もともとバイトをしていた会社なので目新しさはないけれど、バイトから正社員になることで、できることも増えるはずだ。
 前々から夢として思い描いていたのは世界を旅して、情報を日本人に伝えるジャーナリスト。
 楪にはそんな輝かしい未来が待っている――はずだった。

 あの日、楪は現代日本から混沌渦巻くこの世界に召喚された。
 たしかに自分の出版社でもそういういわゆる「異世界召喚」系のライトノベルは発行していた。しかも割と人気があることも知っている。だが、そんな小説の中の主人公のような目にあうなんて自分の人生プランには入っていなかった。
 しかし、人間とは慣れる生き物である。
 ローレットという互助会のような組織があると聞いてそこに向かう。
 最初は混乱したものの、ローレットのおかげで生きる術はみつかった。もとの世界に帰るにしろなんにしろ必要なものがたくさんある。その一つが武器、だ。
 楪はまずは武器を得ることにする。

 ギィイイ。
 重い音がしてボロボロの扉を開く。薄暗い室内に外からの光が入り込み、武器のようなものが見えた。
 武器が必要だと認識してから楪はまずはとローレットや幻想の武器屋を覗いて回った。戦うときめたものの、そもそも日本人でジャーナリスト。ペンが武器よ、なんてかっこよく決めたいけれど流石にこの世界では通じない。(まあ、それ以外にも現代知識が通じないことが多すぎて心が折れそうになったのは彼女の面子のために黙っておこう)

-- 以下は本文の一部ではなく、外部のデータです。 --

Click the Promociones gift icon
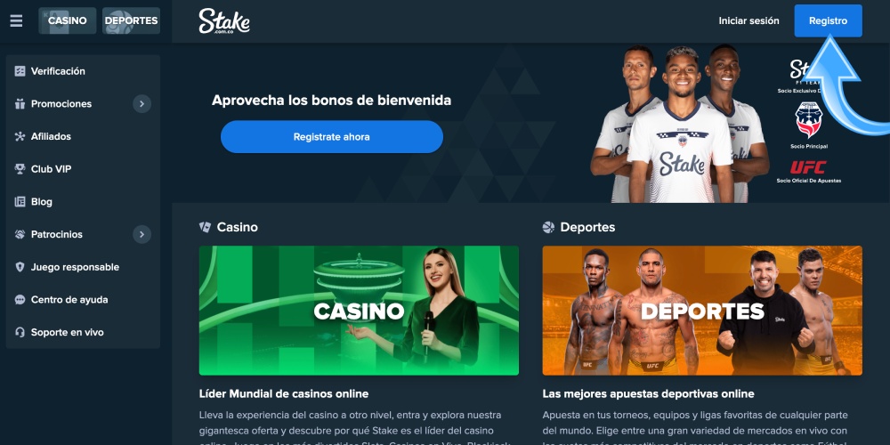 [20, 104]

 閑話休題。数々の武器を手にしたもののどれもこれもピンとこない。故に方方をあるきまわって、最終的に到達したのが、この開いているのかどうかも怪しい廃れた店舗なのである。
「すみません、武器を見せていただけますか?」
 正直この店では無理とは思ったけれど、もしかして、の望みをこめて店主だろう老婆に声をかけた。
「あんたに似合いの武器――」
 老婆が口を開いた。
「そんなもんはないよ。戦う覚悟すらできていないひよっこに売る武器なんてないさ」
 そしてその後に続く言葉は楪が思っても居ない言葉だった。
 同時にその言葉は楪を射抜く。そのとおりだ。とりあえず武器を、くらいの感覚でいたことは否めない事実だ。その得た武器で自分が誰かと戦う覚悟なんて考えてすらなかった。

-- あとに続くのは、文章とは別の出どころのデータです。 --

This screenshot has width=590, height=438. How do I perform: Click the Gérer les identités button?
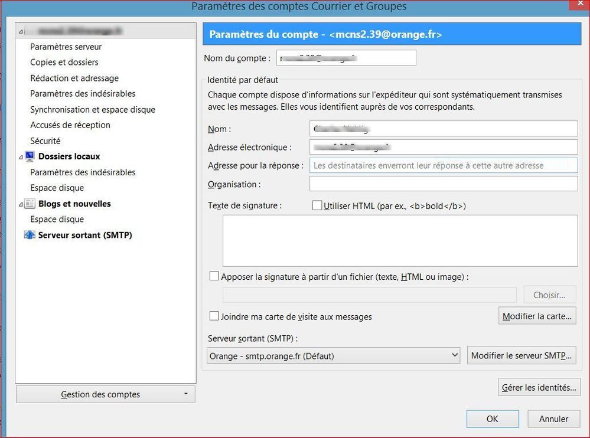tap(538, 387)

「そ、その、この世界は皆が皆覚悟をもって武器をとるんですか?」
 楪のやけくそじみたその言葉に老婆は楪を一瞥し言葉の続きを促す。
「わ、私みたいに流されて覚悟のないままに戦う人はいないって言うんですか?」
 八つ当たりのような言葉だ。自分と同じ日本から召喚された誰かもいるかもしれないじゃないか。その人だって覚悟なんてできてないだろう。なのに、なのになんで自分だけが責められるのか――。

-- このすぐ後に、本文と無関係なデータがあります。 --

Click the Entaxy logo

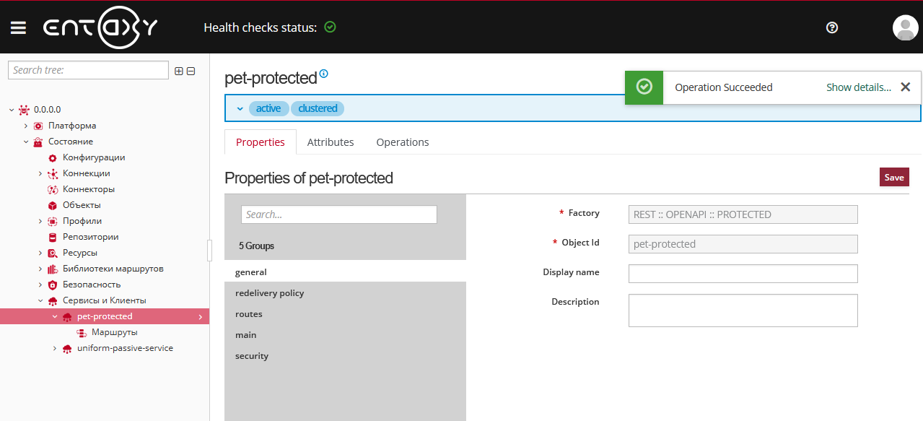click(x=100, y=27)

 バイト時代に戦争の記事をかいたことがある。自分より随分と年下の子供が少年兵として小さな手に武器を携え人を殺めて戦っているという事実を告げるための記事。
 記事を書いている最中たまたま平和な日本に生まれた自分は戦う必要はないが、戦うことでしか生きることができないこの子達は戦いたくて戦っているのだろうかと何度思ったことか。
「私だって、好きでこの世界に、戦いをするために召喚されたわけじゃない!!」
「は、はは。面白い子だねえ」
 いくぶんか抜けた歯をみせながら老婆が面白そうに笑う。
(私はなにかおもしろいことを言ったのだろうか?)
 訝しむ楪に老婆はこれを持っておいきと大型の両手銃を渡す。ずしんとした重さはこれが人を殺すことのできる武器というもので有ることを否応無しに感じさせる。
「あんたみたいなのは遠くから戦場を観察しつつ戦ってみるといい。
 戦いをしらないのであれば、まずは自分の目と耳と肌で感じてみておいで」
 老婆のそのスパルタにもすぎるアドバイスはなぜだかすとんと、楪の腑に落ちたように感じられた。
 まずは感じることから――。
 
 
 なし崩しに売りつけられたその重い銃を抱えて帰路につきながら楪は思う。(ちなみに値段はそれほどまでに安くはなかった)
 この銃口を向けて引き金を引けばその向こうで誰かが死ぬ。
 それはゲームや小説などではない「リアル」だ。自分にそれができるのだろうか。
 先行きは不安しかない。
 
 だけれども……自分はこの世界に必要とされて召喚されたのだ。
 その意味を「悔いる女」は答えてはくれなかった。
 それは自分が見つけるものだといわれた。

 自分と同じように召喚されたものは命がけで戦い、そしてその先に何かをみつけている。自分以外のイレギュラーたちは「意味」を既にしっているのだろう。

 戦場に赴こうとおもう。正直怖くないとは言えない。なんとなくその戦いの向こうに自分が求める「意味」があるような気がしたから――。